Site-directed mutagenesis of histidine residues involved in Cu(II) binding and reduction by sperm whale myoglobin.

Abstract

Sperm whale myoglobin (Mb) reduces Cu(II) through a site-specific mechanism involving complexation by one or more surface histidine residues. Three mutants of Mb, derived from recombinant wild-type Mb, were designed in which surface histidine residues exhibiting strong Cu(II) binding were replaced with amino acids with comparatively poor metal binding characteristics. The kinetics of Cu(II)(Gly)2 reduction by native Mb, recombinant wild-type Mb, and the mutants were compared. Recombinant wild-type Mb reduced Cu(II) at a rate similar to that of native Mb. Two single mutations (His-48----Ala and His-116----Asp) decreased the rate by 31% and 7%, respectively, relative to wild-type Mb and decreased the rate by 38% and 16%, respectively, relative to native Mb. A double mutation (His-113----Ala, His-116----Asp) decreased the rate only slightly more than the single mutation at His-116. Previous NMR studies showed that His-113 exhibits the strongest Cu(II) binding of all surface histidines, but the present experiments suggest that it plays little or no role in the reduction of Cu(II) by Mb.
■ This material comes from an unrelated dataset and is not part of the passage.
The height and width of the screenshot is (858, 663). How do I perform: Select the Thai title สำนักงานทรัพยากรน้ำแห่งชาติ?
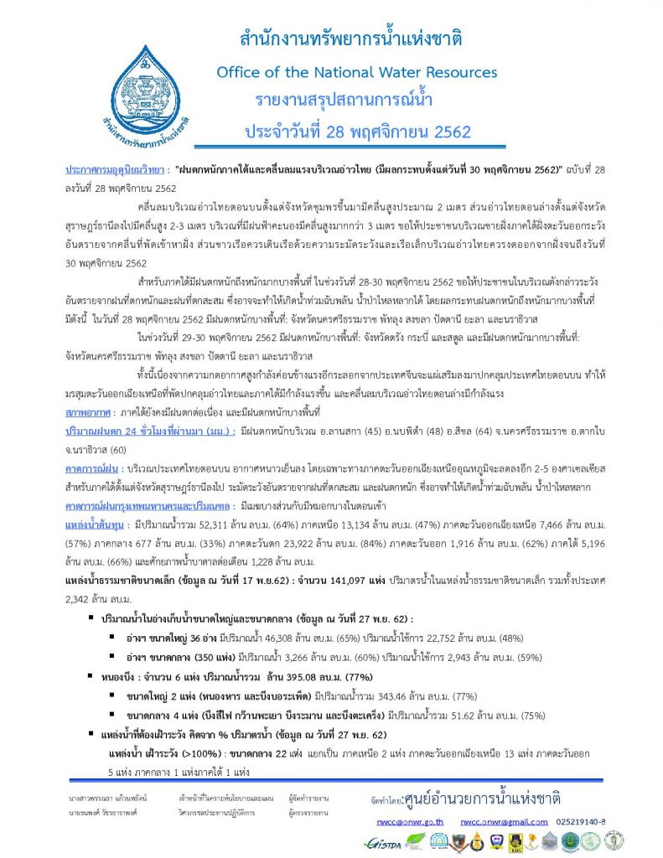pyautogui.click(x=351, y=39)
His-48, located 12.7 A from the Fe(II)-heme, participates in one-third of the redox activity of the protein. His-116 appears to play a minor role in the overall redox activity of Mb, but its involvement shows that Mb has the ability to reduce Cu(II) through a histidine residue located more than 20 A from the Fe(II)-heme. These experiments demonstrate that electron transport from the Fe(II)-heme to site-specifically bound Cu(II) can be mediated through multiple pathways in sperm whale Mb.